━━━━━ AVAILABLE RECORDS ━━━━━

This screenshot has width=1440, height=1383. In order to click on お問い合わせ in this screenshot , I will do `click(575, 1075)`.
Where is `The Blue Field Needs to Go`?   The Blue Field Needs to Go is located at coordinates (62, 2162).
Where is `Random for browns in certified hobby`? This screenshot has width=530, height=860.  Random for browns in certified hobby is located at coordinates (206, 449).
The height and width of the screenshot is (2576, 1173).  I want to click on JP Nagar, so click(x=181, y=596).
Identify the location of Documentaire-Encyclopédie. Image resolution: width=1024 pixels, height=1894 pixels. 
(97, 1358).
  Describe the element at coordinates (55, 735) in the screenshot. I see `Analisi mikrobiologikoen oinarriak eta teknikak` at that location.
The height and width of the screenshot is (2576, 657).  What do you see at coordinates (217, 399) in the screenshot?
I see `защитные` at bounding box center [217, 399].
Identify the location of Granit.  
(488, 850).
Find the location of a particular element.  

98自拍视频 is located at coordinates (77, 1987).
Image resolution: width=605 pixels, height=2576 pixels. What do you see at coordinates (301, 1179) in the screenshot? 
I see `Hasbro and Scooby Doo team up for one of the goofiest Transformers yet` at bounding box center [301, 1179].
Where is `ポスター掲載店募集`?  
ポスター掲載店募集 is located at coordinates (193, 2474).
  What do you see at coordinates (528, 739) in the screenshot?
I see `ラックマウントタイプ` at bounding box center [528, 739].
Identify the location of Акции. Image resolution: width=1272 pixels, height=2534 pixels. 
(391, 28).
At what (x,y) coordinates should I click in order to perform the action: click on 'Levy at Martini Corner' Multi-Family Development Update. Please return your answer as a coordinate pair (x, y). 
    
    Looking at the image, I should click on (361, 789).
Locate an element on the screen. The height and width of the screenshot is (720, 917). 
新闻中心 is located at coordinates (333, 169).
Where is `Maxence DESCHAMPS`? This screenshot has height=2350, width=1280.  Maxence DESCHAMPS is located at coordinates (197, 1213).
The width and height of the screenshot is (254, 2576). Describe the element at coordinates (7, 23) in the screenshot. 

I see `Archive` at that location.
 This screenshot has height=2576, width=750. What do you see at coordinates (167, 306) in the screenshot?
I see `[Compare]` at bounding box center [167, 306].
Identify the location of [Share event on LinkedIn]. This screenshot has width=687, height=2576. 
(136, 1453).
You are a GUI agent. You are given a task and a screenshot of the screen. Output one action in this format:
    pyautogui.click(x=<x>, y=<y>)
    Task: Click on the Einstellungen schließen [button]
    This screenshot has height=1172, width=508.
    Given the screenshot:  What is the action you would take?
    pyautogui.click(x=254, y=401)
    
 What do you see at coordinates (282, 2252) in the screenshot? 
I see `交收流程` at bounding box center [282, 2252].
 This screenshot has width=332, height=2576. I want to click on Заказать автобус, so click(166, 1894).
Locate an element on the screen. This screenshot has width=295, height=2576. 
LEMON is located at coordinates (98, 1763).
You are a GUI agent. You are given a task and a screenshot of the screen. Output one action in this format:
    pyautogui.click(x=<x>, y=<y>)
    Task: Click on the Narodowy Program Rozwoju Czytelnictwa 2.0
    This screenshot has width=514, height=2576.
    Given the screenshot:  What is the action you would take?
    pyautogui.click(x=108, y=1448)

━━━━━

▸ WRITTEN INSTRUCTION:
Print the material again verbatim, everything from the line containing "At what (x,y)" down to the line containing "pyautogui.click(x=254, y=401)", both of those lines included.

▸ IN RESPONSE:
At what (x,y) coordinates should I click in order to perform the action: click on 'Levy at Martini Corner' Multi-Family Development Update. Please return your answer as a coordinate pair (x, y). 
    
    Looking at the image, I should click on (361, 789).
Locate an element on the screen. The height and width of the screenshot is (720, 917). 
新闻中心 is located at coordinates (333, 169).
Where is `Maxence DESCHAMPS`? This screenshot has height=2350, width=1280.  Maxence DESCHAMPS is located at coordinates (197, 1213).
The width and height of the screenshot is (254, 2576). Describe the element at coordinates (7, 23) in the screenshot. 

I see `Archive` at that location.
 This screenshot has height=2576, width=750. What do you see at coordinates (167, 306) in the screenshot?
I see `[Compare]` at bounding box center [167, 306].
Identify the location of [Share event on LinkedIn]. This screenshot has width=687, height=2576. 
(136, 1453).
You are a GUI agent. You are given a task and a screenshot of the screen. Output one action in this format:
    pyautogui.click(x=<x>, y=<y>)
    Task: Click on the Einstellungen schließen [button]
    This screenshot has height=1172, width=508.
    Given the screenshot:  What is the action you would take?
    pyautogui.click(x=254, y=401)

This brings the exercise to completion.